* [Your goal] Show every line of the items below that contains the string "coordinates". Matching is case-sensitive.

* [Material provided]

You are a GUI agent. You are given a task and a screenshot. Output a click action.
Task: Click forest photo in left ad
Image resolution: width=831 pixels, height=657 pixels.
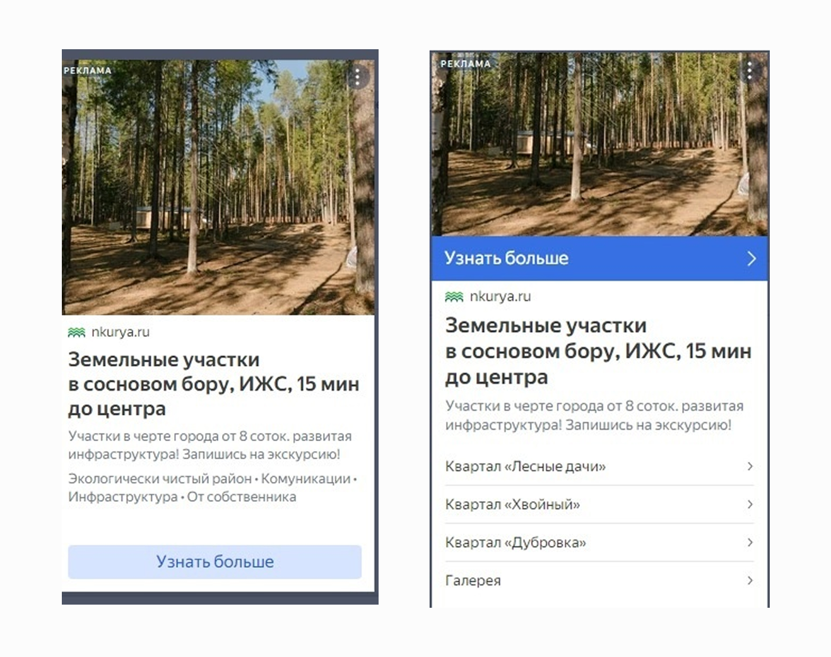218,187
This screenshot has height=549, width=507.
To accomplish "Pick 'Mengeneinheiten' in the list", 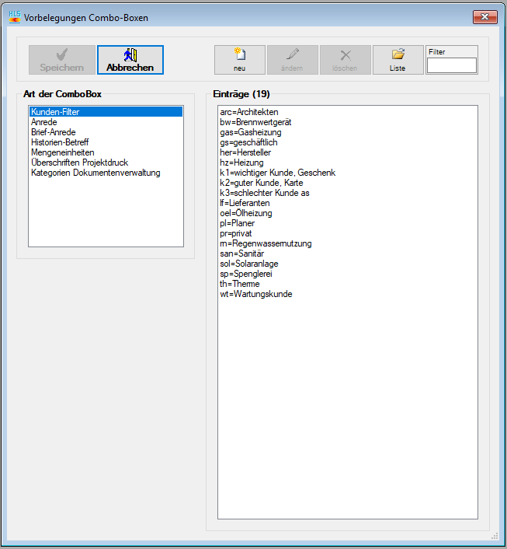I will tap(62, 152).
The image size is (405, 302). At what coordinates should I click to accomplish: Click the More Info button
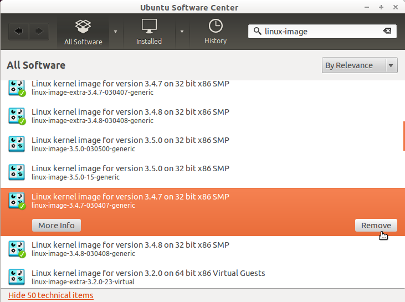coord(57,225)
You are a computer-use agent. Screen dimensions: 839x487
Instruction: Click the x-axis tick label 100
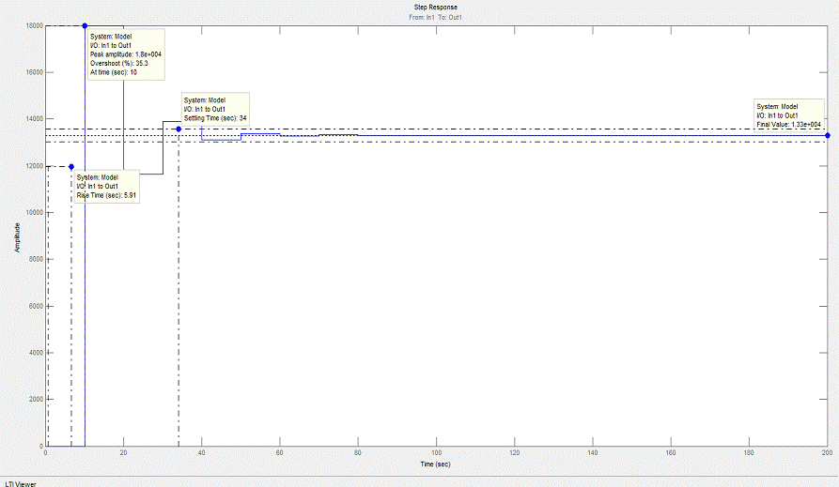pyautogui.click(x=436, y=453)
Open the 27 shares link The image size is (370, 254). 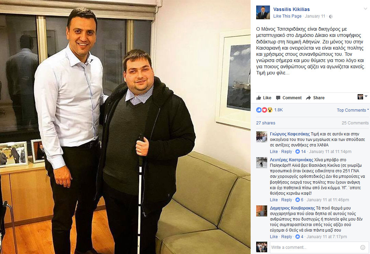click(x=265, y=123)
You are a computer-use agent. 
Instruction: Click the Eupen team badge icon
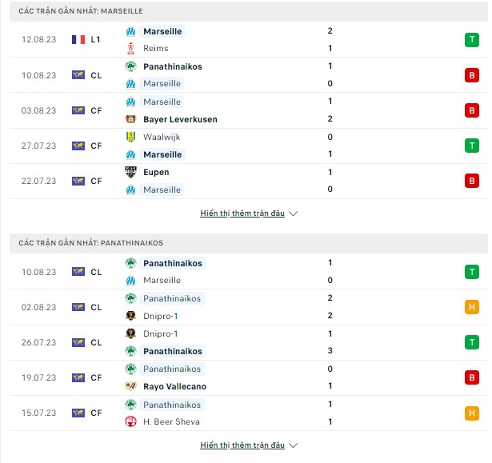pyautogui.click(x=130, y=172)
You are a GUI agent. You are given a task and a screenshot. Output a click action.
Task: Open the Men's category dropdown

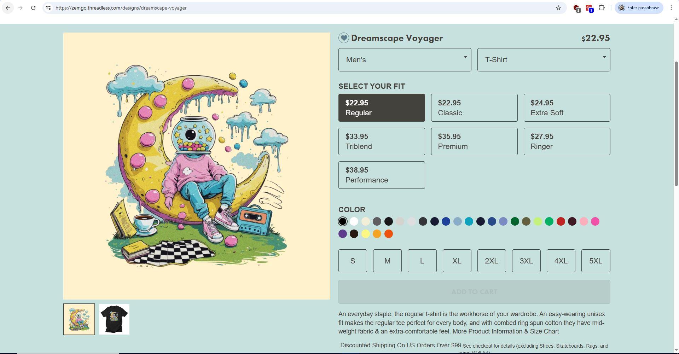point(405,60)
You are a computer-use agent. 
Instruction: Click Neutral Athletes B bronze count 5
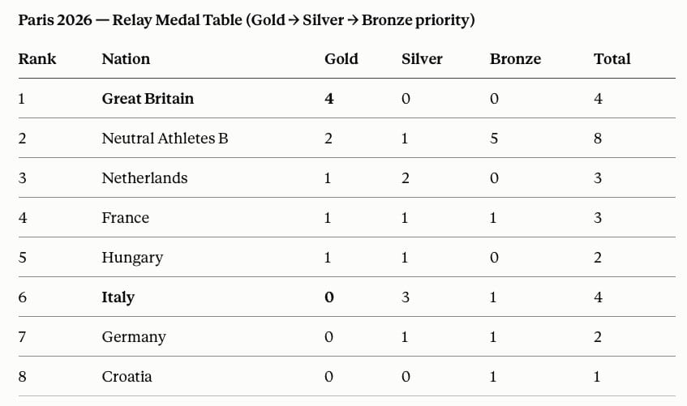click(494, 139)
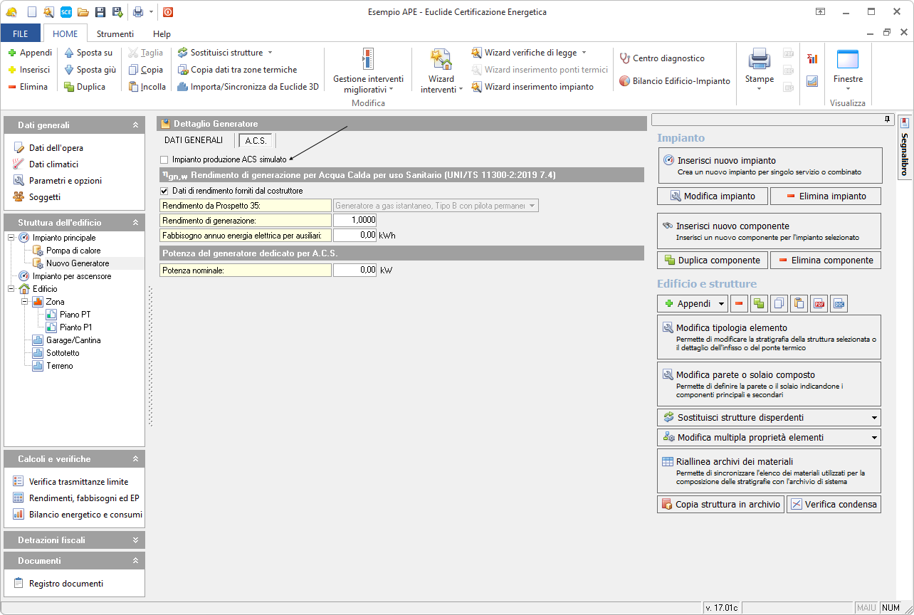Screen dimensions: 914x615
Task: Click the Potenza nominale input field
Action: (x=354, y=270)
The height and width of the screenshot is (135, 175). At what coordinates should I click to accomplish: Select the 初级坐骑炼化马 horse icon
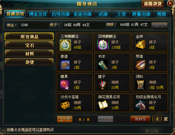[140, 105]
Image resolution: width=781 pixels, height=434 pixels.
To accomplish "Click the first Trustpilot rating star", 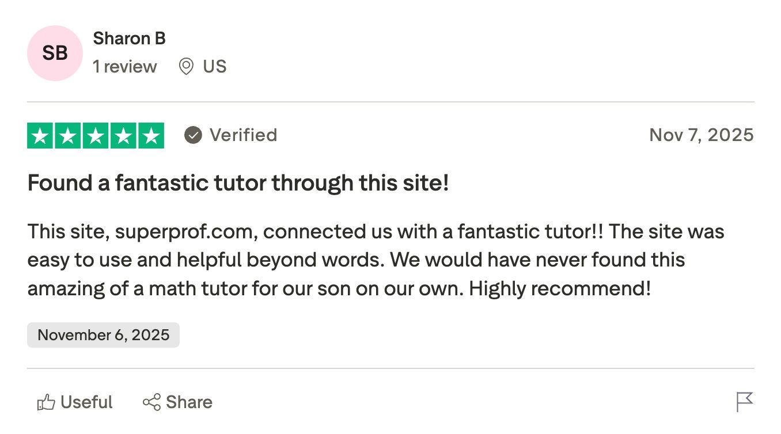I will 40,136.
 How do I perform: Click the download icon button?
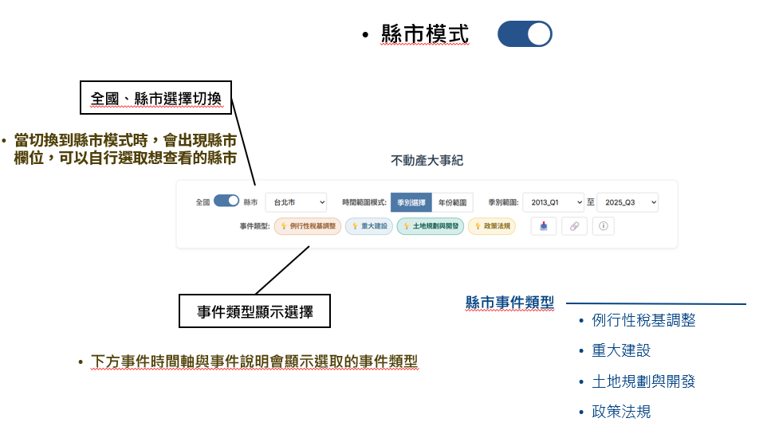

* [Exercise solution]
The image size is (405, 302). At what coordinates should I click to accomplish: Click the More Info button
The height and width of the screenshot is (135, 175). At what coordinates should I click to accomplish: Select the 初级坐骑炼化马 horse icon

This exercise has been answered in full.